The middle class is essential for a country, any country, can enjoy stability and progress. That is why the recent study of the Social Observatory of the la Caixa Foundation which warns of the progressive weakening of the middle class in Spain, a deterioration that, if it continues to occur, could have serious and very negative consequences. In the last 30 years, the population group with average incomes has been losing weight on the whole. Likewise, the Spanish middle class is proportionally smaller than that of the higher-income European countries.
One of the causes of the thinning of the middle class must be sought in insufficient generational change. Young people who have entered the labor market in the last 20 years have had fewer opportunities than in the past to find stable employment with a sufficient salary. To the young Spanish find it very difficult to find jobs that allow them to look to the future with confidence and turn their vital projects into reality.

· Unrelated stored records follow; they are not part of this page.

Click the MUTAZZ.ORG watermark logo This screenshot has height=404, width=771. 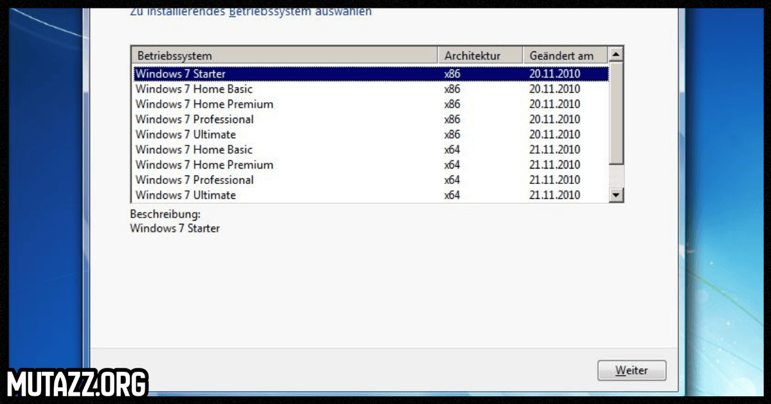[77, 383]
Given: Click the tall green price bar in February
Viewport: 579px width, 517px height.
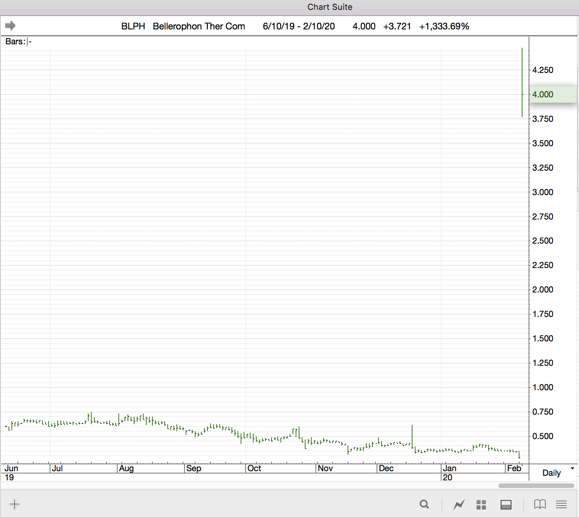Looking at the screenshot, I should [522, 82].
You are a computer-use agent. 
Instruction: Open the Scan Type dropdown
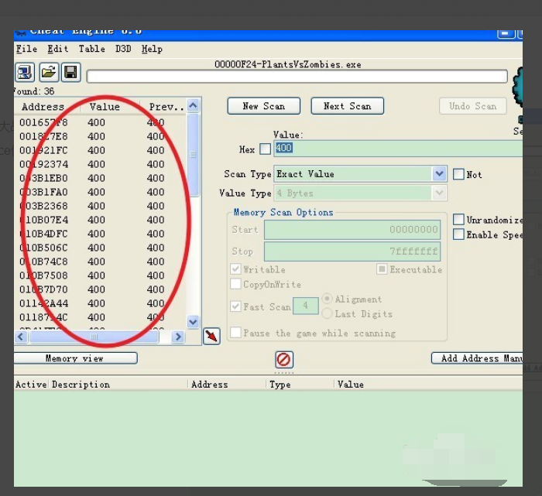pyautogui.click(x=439, y=174)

The middle class has been losing weight and economic inequalities have increased. Despite not being the EU country in which the middle class decreases the most, in Spain it is where the poorest 10% have fallen the most in relation to the richest 10%. The Spanish labor market also drags a serious problem of duality: A part of the workers have permanent and well-paid jobs, while the rest must settle for temporary and poorly paid jobs. The figures provided by the study, whose authors are professors Olga Cantó and Luis Ayala, reflect that inequality in the distribution of labor income. Thus, 20% of employees account for more than 43% of total income from paid employment.
middle class is the one that contributes the most to financing the services linked to the welfare state, such as health, education, pensions and the rest of the social policies. These maintain cohesion and prevent society from becoming polarized between rich and poor, as we have seen It has happened in several Latin American countries. This disparity translates into a society with quality private services for the rich and poor public services for the poor.

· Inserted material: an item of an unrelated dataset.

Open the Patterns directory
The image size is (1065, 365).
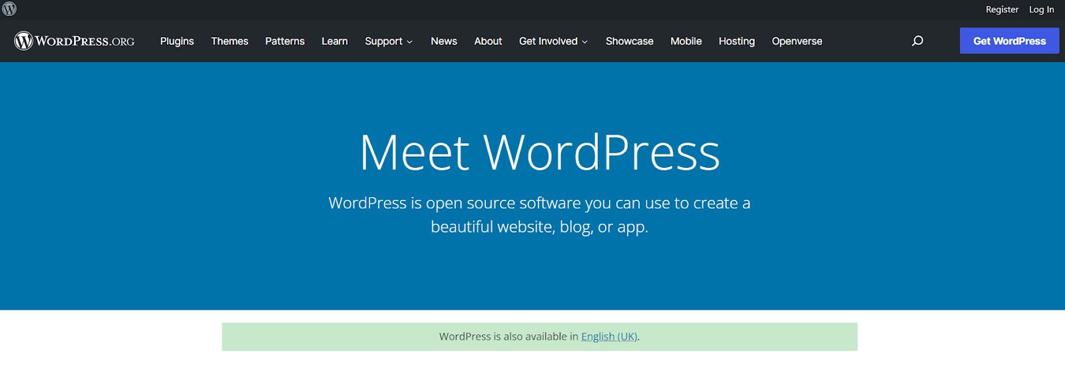(285, 41)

Of course, this fracture in society, with lack of cohesion and co-responsibility associated with it, has dire consequences, including the erosion of democracy and political instability, fueled by extreme positions and for the lack of a vision and shared purposes.
One of the underlying problems of the Spanish economy is that when a crisis occurs, such as the terrible financial crisis of 2008, quickly causes an increase in inequality, an inequality that later, in times of economic boom, It is very difficult to mend.
The chronic problems of the Spanish economy are not easy to solve, since they have structural causes. However, the labor reform of the Government of the PSOE and United We Can should serve, at least, to significantly reduce the number of temporary contracts and partially correct the existing duality in our labor market, split between ‘first class’ workers and ‘second class’ workers.